Anth 3234: Genes, Health, and Human History
This course uses human genes to study health and history. Through genetic data, we will see how human populations have grown, moved, and mixed. We will also see how humans have adapted to a changing environment, with results that are sometimes beneficial and sometimes unfortunate. The first part of the course provides background on evolution, the second uses genes to study history, and the last deals with adaptive and maladaptive consequences of evolution.
Anth5221/Biol5221: Human Evolutionary Genetics
An introduction to the theory and data of evolutionary genetics. It is about how populations respond to evolution, and also about how evolutionary history can be reconstructed from our genes.
Anth 5485: Graphical Data Analysis
Students will learn graphical methods of data analysis and then use these in projects involving real data. All projects will involve the R statistical package.
Anth 6200: ProSeminar II: History of Biological Anthropology
Anth 6969-001: Archaeogenetics
This course will introduce graduate students to the use of genetic data in the study of evolutionary history. Students will use genetic data in projects to draw inferences about the history of population size, subdivision, gene flow, and adaptive evolution.

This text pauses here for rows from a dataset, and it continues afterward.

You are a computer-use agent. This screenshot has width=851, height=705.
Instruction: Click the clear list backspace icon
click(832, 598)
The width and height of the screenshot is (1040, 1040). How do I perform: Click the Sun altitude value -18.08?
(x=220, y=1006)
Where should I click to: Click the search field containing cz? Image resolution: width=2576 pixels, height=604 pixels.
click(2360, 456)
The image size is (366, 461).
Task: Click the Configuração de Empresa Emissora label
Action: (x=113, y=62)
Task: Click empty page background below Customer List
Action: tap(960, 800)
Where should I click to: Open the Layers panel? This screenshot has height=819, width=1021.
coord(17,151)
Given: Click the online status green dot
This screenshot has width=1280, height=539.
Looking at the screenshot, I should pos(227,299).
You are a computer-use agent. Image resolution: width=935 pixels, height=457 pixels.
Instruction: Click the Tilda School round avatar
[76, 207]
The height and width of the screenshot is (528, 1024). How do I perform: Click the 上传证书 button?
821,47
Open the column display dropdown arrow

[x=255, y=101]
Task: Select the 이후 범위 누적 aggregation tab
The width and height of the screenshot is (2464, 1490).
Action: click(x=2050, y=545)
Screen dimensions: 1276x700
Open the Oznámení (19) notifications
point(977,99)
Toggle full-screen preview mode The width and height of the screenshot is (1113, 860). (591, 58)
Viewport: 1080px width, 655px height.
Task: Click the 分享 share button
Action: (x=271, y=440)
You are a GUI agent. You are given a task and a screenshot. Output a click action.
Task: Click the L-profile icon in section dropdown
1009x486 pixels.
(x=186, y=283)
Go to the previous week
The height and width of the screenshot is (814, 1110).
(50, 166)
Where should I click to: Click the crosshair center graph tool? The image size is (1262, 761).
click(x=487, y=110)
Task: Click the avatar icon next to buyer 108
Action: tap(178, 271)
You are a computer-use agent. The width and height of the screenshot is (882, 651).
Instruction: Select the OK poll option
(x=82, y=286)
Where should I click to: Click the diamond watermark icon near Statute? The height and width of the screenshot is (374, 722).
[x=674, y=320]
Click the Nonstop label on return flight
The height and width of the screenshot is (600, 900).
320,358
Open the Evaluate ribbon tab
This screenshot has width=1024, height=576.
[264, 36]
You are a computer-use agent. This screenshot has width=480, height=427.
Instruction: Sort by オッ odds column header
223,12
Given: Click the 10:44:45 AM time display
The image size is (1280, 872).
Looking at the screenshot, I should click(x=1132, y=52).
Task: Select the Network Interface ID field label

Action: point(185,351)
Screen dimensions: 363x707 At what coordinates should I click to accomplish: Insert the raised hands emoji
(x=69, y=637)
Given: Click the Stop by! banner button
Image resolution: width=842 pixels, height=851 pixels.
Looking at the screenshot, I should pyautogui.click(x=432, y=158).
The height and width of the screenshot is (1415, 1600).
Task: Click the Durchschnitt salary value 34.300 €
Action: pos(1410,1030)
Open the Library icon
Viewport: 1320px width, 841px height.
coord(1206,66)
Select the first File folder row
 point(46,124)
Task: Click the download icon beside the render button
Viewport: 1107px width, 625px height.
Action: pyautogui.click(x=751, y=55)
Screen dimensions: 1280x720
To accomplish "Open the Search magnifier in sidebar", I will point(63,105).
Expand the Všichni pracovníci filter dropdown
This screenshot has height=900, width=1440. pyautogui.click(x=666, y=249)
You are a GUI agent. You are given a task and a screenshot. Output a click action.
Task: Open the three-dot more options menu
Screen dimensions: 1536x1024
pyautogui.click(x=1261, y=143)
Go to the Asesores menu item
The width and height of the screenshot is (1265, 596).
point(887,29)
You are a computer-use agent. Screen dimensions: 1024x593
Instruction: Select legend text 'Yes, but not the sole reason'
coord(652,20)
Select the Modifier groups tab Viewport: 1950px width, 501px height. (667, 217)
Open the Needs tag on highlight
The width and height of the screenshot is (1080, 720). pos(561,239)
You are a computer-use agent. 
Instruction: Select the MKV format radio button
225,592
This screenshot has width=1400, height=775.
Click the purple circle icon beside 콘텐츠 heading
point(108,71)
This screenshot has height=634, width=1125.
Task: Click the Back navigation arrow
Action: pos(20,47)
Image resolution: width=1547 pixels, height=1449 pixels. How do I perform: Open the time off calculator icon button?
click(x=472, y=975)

Honor 2500: The Evidence for Evolution
Both sides of the argument about evolution, in historical perspective.

Old Courses

Anth 1050: Evolution of Human Nature
Our brains, like the rest of our bodies, were shaped by natural selection. But how much does this matter? Many social scientists would argue that it matters very little, since human behavior is transmitted culturally rather than genetically. This course will entertain a different hypothesis. It will seek to explain human nature---our desires and preferences, our virtues and faults, our similarities and differences---using the theory of evolution. Students are encouraged to be skeptical. After all, rational skepticism is the business of science.
Anth 636: Preparing Grant Proposals
Anth5471/Biol5471: Quantitative Models in Evolutionary Ecology (formerly Fundamental Methods of Evolutionary Ecology)
An introduction to the method and theory of evolutionary ecology for undergraduate students and beginning grads. The course will make extensive use of Maple, a computer program that simplifies equations, solves them, and plots the results.
Biol 5410: Molecular Evolution
How biologists go about making sense of genetic differences between species. Team-taught with Jon Seger (Dept of Biology) and Glenn Herrick (Dept of Biochemistry).